Dataset entries
———

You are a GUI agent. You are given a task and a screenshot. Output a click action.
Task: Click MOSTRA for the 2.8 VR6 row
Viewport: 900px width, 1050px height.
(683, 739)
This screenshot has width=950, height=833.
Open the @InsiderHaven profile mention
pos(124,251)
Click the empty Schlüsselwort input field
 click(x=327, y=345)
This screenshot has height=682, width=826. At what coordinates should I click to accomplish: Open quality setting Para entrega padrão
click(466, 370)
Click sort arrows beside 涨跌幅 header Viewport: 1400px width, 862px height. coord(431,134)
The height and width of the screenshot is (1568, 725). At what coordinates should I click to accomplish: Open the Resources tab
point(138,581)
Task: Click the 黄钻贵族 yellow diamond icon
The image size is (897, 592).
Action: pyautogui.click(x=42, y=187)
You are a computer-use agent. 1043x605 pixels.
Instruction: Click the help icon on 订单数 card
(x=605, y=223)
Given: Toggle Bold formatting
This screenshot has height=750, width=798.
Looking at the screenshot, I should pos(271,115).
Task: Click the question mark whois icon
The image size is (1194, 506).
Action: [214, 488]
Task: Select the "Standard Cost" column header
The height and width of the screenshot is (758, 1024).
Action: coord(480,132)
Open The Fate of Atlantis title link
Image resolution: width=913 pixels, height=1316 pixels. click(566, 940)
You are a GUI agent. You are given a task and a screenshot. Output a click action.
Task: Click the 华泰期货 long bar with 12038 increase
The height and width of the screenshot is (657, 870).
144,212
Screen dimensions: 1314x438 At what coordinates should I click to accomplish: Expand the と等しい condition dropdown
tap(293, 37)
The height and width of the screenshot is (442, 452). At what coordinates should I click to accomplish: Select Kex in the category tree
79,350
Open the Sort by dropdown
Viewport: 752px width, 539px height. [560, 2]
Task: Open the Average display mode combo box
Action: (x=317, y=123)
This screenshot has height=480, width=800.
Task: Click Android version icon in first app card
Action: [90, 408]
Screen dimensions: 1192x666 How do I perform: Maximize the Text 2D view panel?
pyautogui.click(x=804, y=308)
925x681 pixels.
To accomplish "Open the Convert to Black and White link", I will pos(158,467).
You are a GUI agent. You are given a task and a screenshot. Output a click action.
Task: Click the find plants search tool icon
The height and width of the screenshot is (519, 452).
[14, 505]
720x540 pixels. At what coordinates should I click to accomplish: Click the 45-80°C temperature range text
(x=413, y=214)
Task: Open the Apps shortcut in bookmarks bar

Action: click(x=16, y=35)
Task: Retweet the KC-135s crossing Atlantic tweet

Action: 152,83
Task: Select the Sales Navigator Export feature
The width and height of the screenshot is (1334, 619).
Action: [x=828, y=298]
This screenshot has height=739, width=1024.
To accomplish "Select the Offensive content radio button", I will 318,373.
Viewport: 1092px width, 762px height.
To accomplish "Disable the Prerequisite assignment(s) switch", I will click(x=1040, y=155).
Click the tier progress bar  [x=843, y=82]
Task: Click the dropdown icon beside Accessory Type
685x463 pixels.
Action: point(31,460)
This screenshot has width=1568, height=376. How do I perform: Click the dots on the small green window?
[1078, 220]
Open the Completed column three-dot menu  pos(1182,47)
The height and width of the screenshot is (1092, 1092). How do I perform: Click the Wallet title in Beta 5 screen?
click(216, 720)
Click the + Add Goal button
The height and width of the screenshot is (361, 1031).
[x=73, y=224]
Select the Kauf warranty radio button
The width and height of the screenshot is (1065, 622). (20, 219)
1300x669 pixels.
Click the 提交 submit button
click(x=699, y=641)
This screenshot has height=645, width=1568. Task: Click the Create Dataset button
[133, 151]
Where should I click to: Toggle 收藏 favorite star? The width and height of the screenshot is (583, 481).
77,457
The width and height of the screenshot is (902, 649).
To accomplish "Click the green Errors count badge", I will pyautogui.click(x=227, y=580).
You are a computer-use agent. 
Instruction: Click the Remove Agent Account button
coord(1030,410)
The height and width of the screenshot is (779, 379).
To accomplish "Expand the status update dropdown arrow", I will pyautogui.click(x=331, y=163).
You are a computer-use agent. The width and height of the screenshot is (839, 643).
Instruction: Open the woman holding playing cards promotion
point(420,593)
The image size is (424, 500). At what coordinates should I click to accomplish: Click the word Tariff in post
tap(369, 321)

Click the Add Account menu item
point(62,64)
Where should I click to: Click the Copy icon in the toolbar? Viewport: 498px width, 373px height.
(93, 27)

———

Problem to work on:
All the lines above need to be retyped exactly, with nothing left out.

Result of the exercise:
You are a GUI agent. You are given a task and a screenshot. Output a click action.
Task: Click MOSTRA for the 2.8 VR6 row
Viewport: 900px width, 1050px height.
(683, 739)
This screenshot has width=950, height=833.
Open the @InsiderHaven profile mention
pos(124,251)
Click the empty Schlüsselwort input field
 click(x=327, y=345)
This screenshot has height=682, width=826. At what coordinates should I click to accomplish: Open quality setting Para entrega padrão
click(466, 370)
Click sort arrows beside 涨跌幅 header Viewport: 1400px width, 862px height. coord(431,134)
The height and width of the screenshot is (1568, 725). At what coordinates should I click to accomplish: Open the Resources tab
point(138,581)
Task: Click the 黄钻贵族 yellow diamond icon
The image size is (897, 592).
Action: pyautogui.click(x=42, y=187)
You are a computer-use agent. 1043x605 pixels.
Instruction: Click the help icon on 订单数 card
(x=605, y=223)
Given: Toggle Bold formatting
This screenshot has height=750, width=798.
Looking at the screenshot, I should pos(271,115).
Task: Click the question mark whois icon
The image size is (1194, 506).
Action: [214, 488]
Task: Select the "Standard Cost" column header
The height and width of the screenshot is (758, 1024).
Action: coord(480,132)
Open The Fate of Atlantis title link
Image resolution: width=913 pixels, height=1316 pixels. click(566, 940)
You are a GUI agent. You are given a task and a screenshot. Output a click action.
Task: Click the 华泰期货 long bar with 12038 increase
The height and width of the screenshot is (657, 870).
144,212
Screen dimensions: 1314x438 At what coordinates should I click to accomplish: Expand the と等しい condition dropdown
tap(293, 37)
The height and width of the screenshot is (442, 452). At what coordinates should I click to accomplish: Select Kex in the category tree
79,350
Open the Sort by dropdown
Viewport: 752px width, 539px height. [560, 2]
Task: Open the Average display mode combo box
Action: (x=317, y=123)
This screenshot has height=480, width=800.
Task: Click Android version icon in first app card
Action: [90, 408]
Screen dimensions: 1192x666 How do I perform: Maximize the Text 2D view panel?
pyautogui.click(x=804, y=308)
925x681 pixels.
To accomplish "Open the Convert to Black and White link", I will pos(158,467).
You are a GUI agent. You are given a task and a screenshot. Output a click action.
Task: Click the find plants search tool icon
The height and width of the screenshot is (519, 452).
[14, 505]
720x540 pixels. At what coordinates should I click to accomplish: Click the 45-80°C temperature range text
(x=413, y=214)
Task: Open the Apps shortcut in bookmarks bar

Action: click(x=16, y=35)
Task: Retweet the KC-135s crossing Atlantic tweet

Action: 152,83
Task: Select the Sales Navigator Export feature
The width and height of the screenshot is (1334, 619).
Action: [x=828, y=298]
This screenshot has height=739, width=1024.
To accomplish "Select the Offensive content radio button", I will 318,373.
Viewport: 1092px width, 762px height.
To accomplish "Disable the Prerequisite assignment(s) switch", I will click(x=1040, y=155).
Click the tier progress bar  [x=843, y=82]
Task: Click the dropdown icon beside Accessory Type
685x463 pixels.
Action: point(31,460)
This screenshot has width=1568, height=376. How do I perform: Click the dots on the small green window?
[1078, 220]
Open the Completed column three-dot menu  pos(1182,47)
The height and width of the screenshot is (1092, 1092). How do I perform: Click the Wallet title in Beta 5 screen?
click(216, 720)
Click the + Add Goal button
The height and width of the screenshot is (361, 1031).
[x=73, y=224]
Select the Kauf warranty radio button
The width and height of the screenshot is (1065, 622). (20, 219)
1300x669 pixels.
Click the 提交 submit button
click(x=699, y=641)
This screenshot has height=645, width=1568. Task: Click the Create Dataset button
[133, 151]
Where should I click to: Toggle 收藏 favorite star? The width and height of the screenshot is (583, 481).
77,457
The width and height of the screenshot is (902, 649).
To accomplish "Click the green Errors count badge", I will pyautogui.click(x=227, y=580).
You are a computer-use agent. 
Instruction: Click the Remove Agent Account button
coord(1030,410)
The height and width of the screenshot is (779, 379).
To accomplish "Expand the status update dropdown arrow", I will pyautogui.click(x=331, y=163).
You are a computer-use agent. The width and height of the screenshot is (839, 643).
Instruction: Open the woman holding playing cards promotion
point(420,593)
The image size is (424, 500). At what coordinates should I click to accomplish: Click the word Tariff in post
tap(369, 321)

Click the Add Account menu item
point(62,64)
Where should I click to: Click the Copy icon in the toolbar? Viewport: 498px width, 373px height.
(93, 27)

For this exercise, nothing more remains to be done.